Newly appointed French Prime Minister François Bayrou speaks during the handover ceremony at the Hotel Matignon in Paris, France.

The fourth prime minister in a year, Bayrou gets his hands on a France more divided than ever. “I am aware of the Himalayas before us.”

The newly appointed French Prime Minister, François Bayrouargued this Friday that “reconciliation is necessary” to overcome the political impasse that France is currently experiencing, opening the door to collaboration with all parties.

“Everyone knows the difficult situation where we find ourselves. But there is a path that we have to find, that of unity instead of division”, said the new head of government to the press, in his first statement since his by French President, Emmanuel Macron: “reconciliation is necessary”.

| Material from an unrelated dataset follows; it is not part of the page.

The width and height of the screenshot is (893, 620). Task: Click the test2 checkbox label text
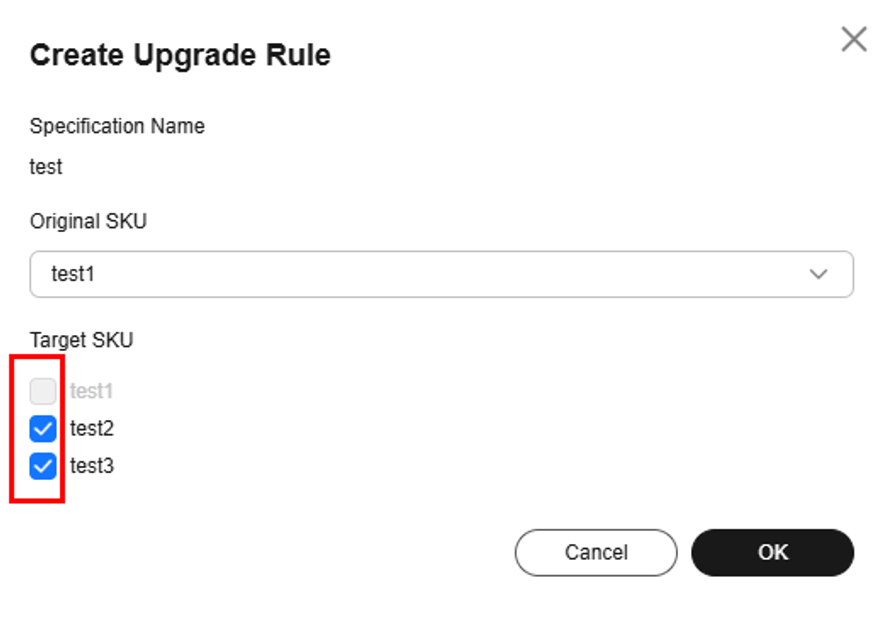(92, 429)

Bayrou, 73, was appointed a week after conservative Michel Barnier’s motion of censure, voted by the left and far right, after three months in office.

This appointment “comes at the right time, because it coincides with the anniversary of the birth of Henry IV”, said Bayrou, referring to the king who, with the phrase “Paris is worth a mass”, put an end to the wars of religion in 19th-century France. XVI, and of which he is one of the main scholars.

The French “Himalayas”

François Bayrou will have an enormous task at the head of the Government, with the State Budget for 2025 as a priorityat a time when the France is heavily in debt and the Social Security budget project led to the downfall of its predecessor.

Now Bayrou, the fourth prime minister in a year, finds a France more divided than ever.

With the radical left France Insubmissa (LFI) guaranteeing a motion of censure, the remaining opposition parties were not satisfied with the appointment of the centrist, but they guaranteed not to censure the new head of Government ‘a priori’, wanting to know his political objectives first.

The Socialist Party (PS) sent a letter to Bayrou asking him to abandon the 49.3 mechanism (which allows the approval of bills without voting) in exchange for non-censorship and also not to depend on the far-right party National Union (RN ) by Marine Le Pen.

In the same letter, the PS announced that “it will not participate in the [seu] government and will therefore remain in opposition in Parliament.”but they ask Bayrou to meet “as soon as possible” with the presidents of the parliamentary groups of the left-wing coalition New Popular Front (NFP) and, more generally, with “those who led the Republican Front”.

Socialists consider that “by choosing once again a prime minister from his own camp”, Emmanuel Macron “takes responsibility for worsening the political and democratic crisis in which he has placed the country since the dissolution of the National Assembly”, when the legislative elections should have led to the appointment of “a left-wing prime minister”.

“No one knows the difficulty of the situation better than me”, said the new prime minister upon receiving Barnier’s portfolio: it is a “Difficult Himalayas”.

“I am aware of the Himalayas that we have before us, of the difficulties of all kinds, the first is budgetary, naturally, then political and then the disintegration of the society in which we find ourselves”, he listed.

For Monday, the National Assembly is scheduled to vote on a “special law” to ensure continuity of State financing. The “special law” will temporarily extend the 2024 budget rules, until the new French Government gets the 2025 budget approved.